On March 9, 2016

Your worst babysitter

Has there ever been a time more plagued by pop-culture nostalgia than the present moment? Our new TV shows, increasingly, are old TV shows: not remakes or “reimaginings,” which typically carry the challenging novelty of all-new casts and new characters responding in contemporary style to the older premise (as in the short-lived, high-tech modernizations of “Knight Rider” and “Bionic Woman” from the 2000s); but, in several more recent cases, simple continuations of the earlier story, with a desperate subset of the original actors re-inhabiting the roles of their youth—if possible, on the same sets, as though the show had never
ended, or rather as though it were not a TV show at all but an unceasing parallel dimension in which the lives of the central characters went on even as the TV-based transmissions from their planet to ours were temporarily halted.

The purpose here is not to put a “fresh spin” on a preexisting concept but to reconstruct (more or less perfectly) a fictional universe that viewers already know and love. In between new “X-Files” episodes on Fox (and while patiently waiting for the planned returns of “Gilmore Girls” and “Twin Peaks”), I’ve been masochistically half-watching Netflix’s “Full House,” starring once again the adorable Tanner family of San Francisco, still residing in that lovely Victorian beside Alamo Square. The “Fuller House” sequel is, like the “Boy Meets World” sequel on the Disney Channel (“Girl Meets World”), a gender-inverted redo of the prior series, with the actors who once played the show’s children now serving as parents and authority figures within virtually the same formulaic sitcom plots (and with the older performers, whose structural function their TV offspring have now inherited, making grandfatherly cameos).
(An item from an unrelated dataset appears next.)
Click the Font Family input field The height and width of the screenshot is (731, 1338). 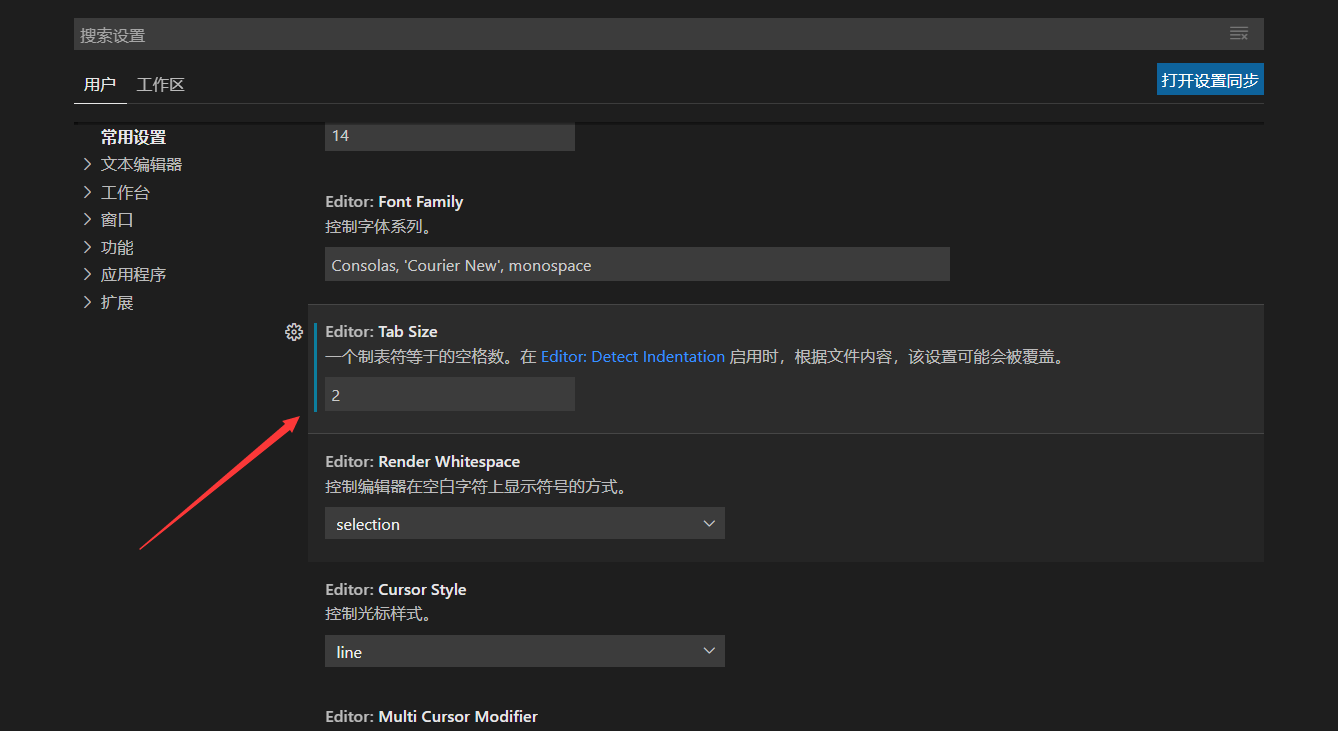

Needless to say, “Fuller House” is terrible, and deliberately so, with its painstaking recreation of its predecessor’s cheesiness—the formulaic jokes and canned laughter, the overused catchphrases and over-the-top mawkishness—undertaken in a knowing, in-jokey spirit of false affection, the irony subdued so as not to interfere with the authentic awfulness of its recycled family-friendly earnestness. The cynical sentimentality of “Full House” has become, in “Fuller House,” a kind of meta-dishonesty that remains, however, fully dishonest.

It doesn’t want to be good television; to be good would contradict its purpose, which is to embody all the outmoded aesthetic values of “Full House” and thus, supposedly, to bring a generation of frustrated and terrified 30-year-olds back to the cozy, uncomplicated mental space they occupied in the year 1990. This is what “Fuller House” is selling: a brief return to childhood for the early-Millennial cohort that grew up alongside Mary-Kate and Ashley.

There are only two problems with this. The first is that it’ll never work: you can’t become a seven-year-old again, no matter what TV show you watch. The second problem is that, if you grew up watching “Full House,” your childhood was lousy anyway.

Again and again, when I come across nostalgia-oriented Internet content for kids of the 80s and 90s on Facebook and Buzzfeed, I’m a little saddened by the crumminess of the mass-market products that we’re supposed to regard now with such deep affection: today’s wistful memes and listicles center on memories of cheap plastic toys, Disney movies, discontinued gummy candies, primitive video games, commercial jingles, and shows like “Full House”—the cultural junk food of our youth, to which all of us were exposed . . . but, ideally, not too much. When I think back on my own childhood, I feel that the incalculable hours that I spent watching reruns of hacky sitcoms and fiddling with my Nintendo were among the most pointless and wasted moments of my life.

In truth, the TV was always our least nourishing parent, our laziest babysitter. Why are we now expected to welcome back its earlier output as if it were a cherished member of the family?

The reason, I guess, is that the only way corporations can monetize nostalgia is by pretending that our interactions with corporate products—rather than our interactions with loved ones, for example—should occupy the larger part of our hearts. Everyone’s memories of reality will vary, but we all watched the same sitcoms, with the same commercials in between. With shows like “Fuller House,” we’re being told what to sentimentalize: not the private, indelible particularities of our lives but the shared ephemera.

And I guess it works, since there is no true line between ourselves and the companies that sell us stuff—we invite them into our homes every day, in innumerable ways. But the forced corniness of “Fuller House” is so repellent as to serve, ironically, as a true exhortation toward an oppositional set of corny sentiments: do real stuff, love real people more than you love TV—don’t let the Tanner family squat on the real estate of your soul. The Olsen twins have moved on, and so can you.